Stefan Quandt and the family behind BMW
Born on the 9th of May 1966 in Bad Homburg, Germany, Stefan Quandt was the son of Herbert Quandt and Johanna Quandt (who was his third wife). His father was the one who saved the Bayerische Motoren Werke (BMW Company) from bankruptcy in 1959 after the difficult period that came once the Second World War was over. He did this by buying shares in his own company so that it wouldn’t be taken over by Daimler-Benz.
The great Herbert Quandt died in 1982 and his youngest son, Stefan, was left to inherit his stake in BMW as well as other holdings in CEAG (a small power supplies company), Logwin AG (which works in the field of logistics and freight forwarding), plus Heel GmbH and CeDo Household Products.
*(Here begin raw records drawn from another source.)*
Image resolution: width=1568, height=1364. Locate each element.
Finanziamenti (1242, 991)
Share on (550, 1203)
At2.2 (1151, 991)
Stefan Quandt studied engineering at the University of Karlsruhe from 1987 to 1993 and once he finished his studies he started working for the Boston Consulting Group in Munich for a year. After this he worked as a marketing manager in Hong Kong for the Datacard Group (which he owned) until 1996 and then he joined the supervisory board of BMW with his sister Susanne Klatten who also had stakes in the company.
Around 90% of the fortune of Stefan Quandt comes from BMW, Mini and Rolls Royce, but he also has the ownership of Heel, interests in Logwin, a logistics company, a homeopathic firm and in the credit-card and passport manufacturer Datacard Group. When he inherited the firm some stakes were also given to his mother Johanna and his sister, with the family owning around 47% of the company together.
Aside from this he is in the supervisory board of Dresdner Bank AG and of the Gerling Konzern Allgemeine Versicherungs AG. In the autumn of 2005 Stefan married Katharina, a software engineer, and they have a daughter together, born on the New Year’s Eve in the same year. His private life is kept quite low profile, trying to maintain his anonymity when he can and his only appearances in public were at football matches.
The Quandt family is one of the wealthiest in the world and in October 2007 it was featured in a program on the ARD television, describing its role during the Second World War. This led to the family announcing that it would fund a research project to examine in detail the activities of Stefan’s father during the Hitler dictatorship.
His sister, Susanne Klatten, is the richest woman in Germany, with a total networth of $16.8 billion, while Stefan is currently worth $15.8 billion. She keeps as low a profile as the rest of the family and some journalists speculate that her privacy might be attributed to a kidnapping attempt that happened when she was 16 years old.
A couple of years ago a short movie appeared called “The Silence of the Quandts” which deals with the rise of the family which owns so much of BMW and their involvement in the Nazi regime. The short film received the Hans Joachim Friedrich prize for television journalism. According to the film no family members were indicted for crimes taking place in the company-owned concentration camps and no compensation was paid to the surviving victims.
Stefan said he doesn’t spend his time thinking about the past, since it should be just laid to rest and this would be better for the whole country. The study commissioned by the family concluded in an in-depth history of the Quandts in the period created by Joachim Scholtyseck who concluded that several injustices were owned to them and that Guenther, the grandfather of Stefan acquired companies through the Aryanisation program of the Nazis. Hundreds of persons died while in the labor camps owned by the family and they used Russian POWs as slave laborers as well as Ukrainian slaves.
The study described Guenther as an unscrupulous opportunist and the living members of the Quandt family were themselves shocked to find out their past from the 1200 page study and stated that “The accusations that have been raised against our family have moved us. We recognize that in our history as a German business family, the years 1933 to 1945 have not been sufficiently cleared up.”
The only thing left to do for the family was to try and focus on the future, so in 2010 the 50th anniversary of the BMW under the Quandt leadership was celebrated. In 2012 Stefan bought controlling stakes in Solarwatt, which produces solar modules and was at the time bankrupt. He then put the company into partnership with BMW and oriented it toward providing solar power for rooftop systems and carports.
The Quandt family reentered into the eye of the German press in October 2013 when they donated $945,000 to the political party of the German Chancellor Angela Merkel, the Christian Democratic Union. The donation was debated since it came after the demands of the EU environment ministers about car emissions, a demand that Berlin argued would cost jobs and harm the auto makers of Germany.
The Forbes.com site made a ranking of the most reputable companies in the world in June 2012 and BMW was listed as the number one on the list, according to elements such as the “people’s willingness to buy, recommend, work for, and invest in a company”.
Sales increased each year and this is owed in part to Stefan who served as Deputy Chairman of the Supervisory Board since 1999. Other positions occupied by him are as Founder and Managing Director at AQTON SE, CEO at Logwin AG, member of the Management Board of FRIWO AG, Chairman of Supervisory Board at Delton AG and Bad Homburg V. D. as well as a member of the Supervisory Board of BMW Group, Finance NV and DataCard Corp.